#### Extrait à lire:
++++++
Ch. civile A
ARRET No
du 06 JUILLET 2016
R. G : 14/ 00491 JD-C
Décision déférée à la Cour : Jugement Au fond, origine Tribunal d'Instance d'AJACCIO, décision attaquée en date du 16 Mai 2014, enregistrée sous le no 13/ 000621
X...
C/
X...
COUR D'APPEL DE BASTIA
CHAMBRE CIVILE
ARRET DU
SIX JUILLET DEUX MILLE SEIZE
APPELANT :
M. Thierry X... né le 02 Mars 1964 à LYON (69000) ...20137 PORTO VECCHIO
ayant pour avocat Me Robert DUCOS de la SCP LENTALI PIETRI DUCOS, avocat au barreau d'AJACCIO
INTIMEE :
Melle Alicia X... née le 12 Août 1986 à PORTO-VECCHIO (20137) Chez Mr Y...François ...20137 PORTO-VECCHIO
ayant pour avocat Me Pascale CHIRON, avocat au barreau d'AJACCIO
COMPOSITION DE LA COUR :
L'affaire a été débattue à l'audience publique du 19 mai 2016, devant la Cour composée de :
Mme Françoise LUCIANI, Conseiller, magistrat du siège présent le plus ancien dans l'ordre des nominations à la Cour, faisant fonction de président de chambre, Mme Judith DELTOUR, Conseiller Mme Emmanuelle BESSONE, Conseiller
qui en ont délibéré.
GREFFIER LORS DES DEBATS :
Mme Marie-Jeanne ORSINI.
Les parties ont été avisées que le prononcé public de la décision aurait lieu par mise à disposition au greffe le 06 juillet 2016.
ARRET :
Contradictoire,
Prononcé publiquement par mise à disposition au greffe de la Cour, les parties en ayant été préalablement avisées dans les conditions prévues au deuxième alinéa de l'article 450 du code de procédure civile.
Signé par Mme Françoise LUCIANI, Conseiller, et par Mme Nadège ERND, Greffier auquel la minute de la décision a été remise par le magistrat signataire.
PROCÉDURE
Mme Alicia X... est propriétaire d'une maison d'habitation sise lieu-dit ..., qui fut un bien propre de sa mère décédée, occupé par M. Thierry X..., son père.
++++++
#### Données enregistrées:
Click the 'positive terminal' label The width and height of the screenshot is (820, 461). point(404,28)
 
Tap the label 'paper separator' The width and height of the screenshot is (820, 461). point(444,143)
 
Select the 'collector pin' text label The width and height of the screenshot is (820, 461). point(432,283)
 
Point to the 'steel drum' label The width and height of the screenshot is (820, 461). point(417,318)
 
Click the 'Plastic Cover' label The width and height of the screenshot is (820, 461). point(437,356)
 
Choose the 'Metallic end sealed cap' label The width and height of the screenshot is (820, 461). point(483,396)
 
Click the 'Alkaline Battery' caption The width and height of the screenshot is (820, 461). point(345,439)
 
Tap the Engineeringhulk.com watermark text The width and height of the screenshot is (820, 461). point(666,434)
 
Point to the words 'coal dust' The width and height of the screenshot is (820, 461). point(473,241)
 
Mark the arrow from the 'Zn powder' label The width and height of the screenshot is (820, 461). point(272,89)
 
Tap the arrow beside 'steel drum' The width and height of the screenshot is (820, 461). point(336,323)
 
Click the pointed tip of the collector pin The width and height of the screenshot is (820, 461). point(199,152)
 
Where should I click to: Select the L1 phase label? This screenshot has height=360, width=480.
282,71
++++++
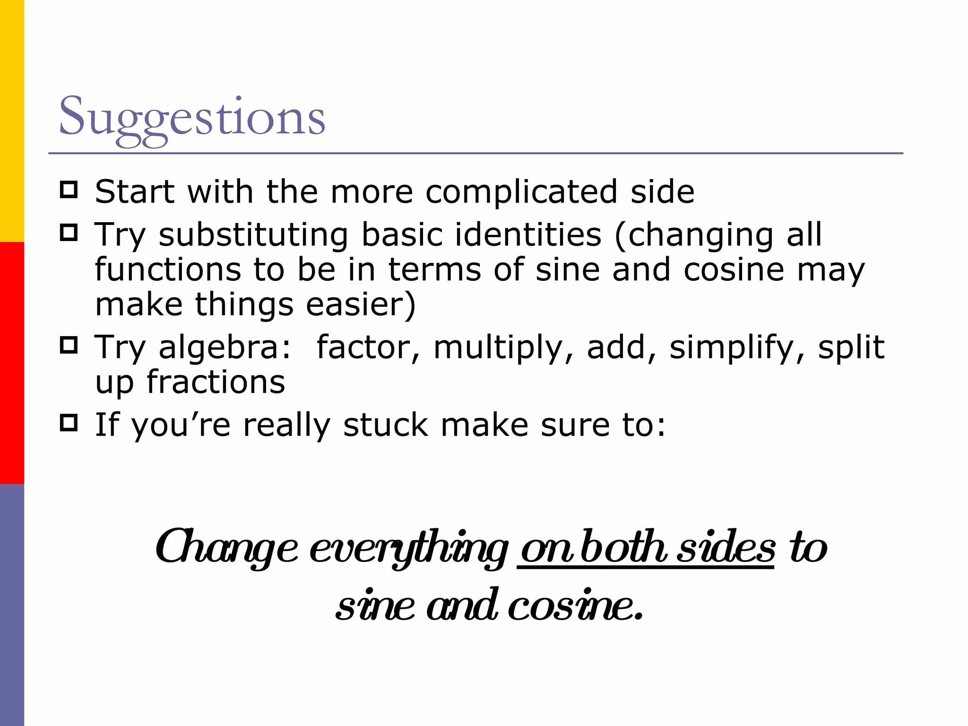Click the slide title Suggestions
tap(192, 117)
++++++
#### Objectifs:
A. Reprenez mot pour mot, dans l'arrêt, tout le passage allant de « Signé par Mme » jusqu'à « X..., son père. ».
B. Donnez le nom de chacun des magistrats qui composaient la cour lors de l'audience selon l'arrêt.
C. Rédigez la suite de l'arrêt de la cour d'appel de Bastia en partant de sa dernière phrase.
La liste n'a aucun lien avec l'arrêt.

#### Résultats par tâche:
A.
Signé par Mme Françoise LUCIANI, Conseiller, et par Mme Nadège ERND, Greffier auquel la minute de la décision a été remise par le magistrat signataire.
PROCÉDURE
Mme Alicia X... est propriétaire d'une maison d'habitation sise lieu-dit ..., qui fut un bien propre de sa mère décédée, occupé par M. Thierry X..., son père.

B.
Mme Françoise LUCIANI
Mme Judith DELTOUR
Mme Emmanuelle BESSONE

C.
Par courrier recommandé avec accusé de réception du 17 novembre 2011, Mme Alicia X... a manifesté à M. Thierry X... son intention de reprendre possession de la maison à compter du 31 août 2012. Par acte du 4 novembre 2013, Mme Alicia X... assignait M. Thierry X... devant le tribunal d'instance d'Ajaccio statuant en audience foraine à Porto-Vecchio notamment pour qu'il constate la fin du prêt à usage sur la maison et l'occupation sans droit ni titre à compter du 1er juin 2012, pour qu'il ordonne son expulsion et le condamne au paiement d'une indemnité d'occupation, des frais et dépens et de 1. 000 euros en application de l'article 700 du code de procédure civile.
Par jugement du 16 mai 2014, le tribunal d'instance d'Ajaccio a, notamment
-constaté qu'à compter du 1er juin 2012 M. Thierry X... était occupant sans droit ni titre de la propriété sise lieu-dit ..., ..., ...à Porto-Vecchio appartenant à Mme Alicia X...,
- autorisé Mme Alicia X... après signification de la décision et après commandement d'avoir à quitter les lieux à faire procéder à l'expulsion de M. Thierry X... ainsi qu'à celle de tout bien et de toute personne se trouvant dans les lieux au besoin avec le concours de la force publique,
- dit qu'il serait procédé au transport des meubles laissés dans les lieux au frais de la personne expulsée dans tel garde-meuble désigné par celle-ci ou à défaut par le bailleur,
- condamné Thierry X... à payer à Mme Alicia X... une indemnité mensuelle d'occupation fixée à 1. 000 euros à compter du 1er juin 2012, réglable à terme au plus tard le cinq du mois suivant, jusqu'à libération effective des lieux avec intérêts au taux légal à compter de chaque date d'échéance,
- condamné M. Thierry X... au paiement des dépens et d'une somme de 800 euros au titre des dispositions de l'article 700 du code de procédure civile,
- dit n'y avoir lieu à exécution provisoire,
- rejeté toutes autres demandes.
M. Thierry X... a interjeté appel par déclaration reçue le 10 juin 2014.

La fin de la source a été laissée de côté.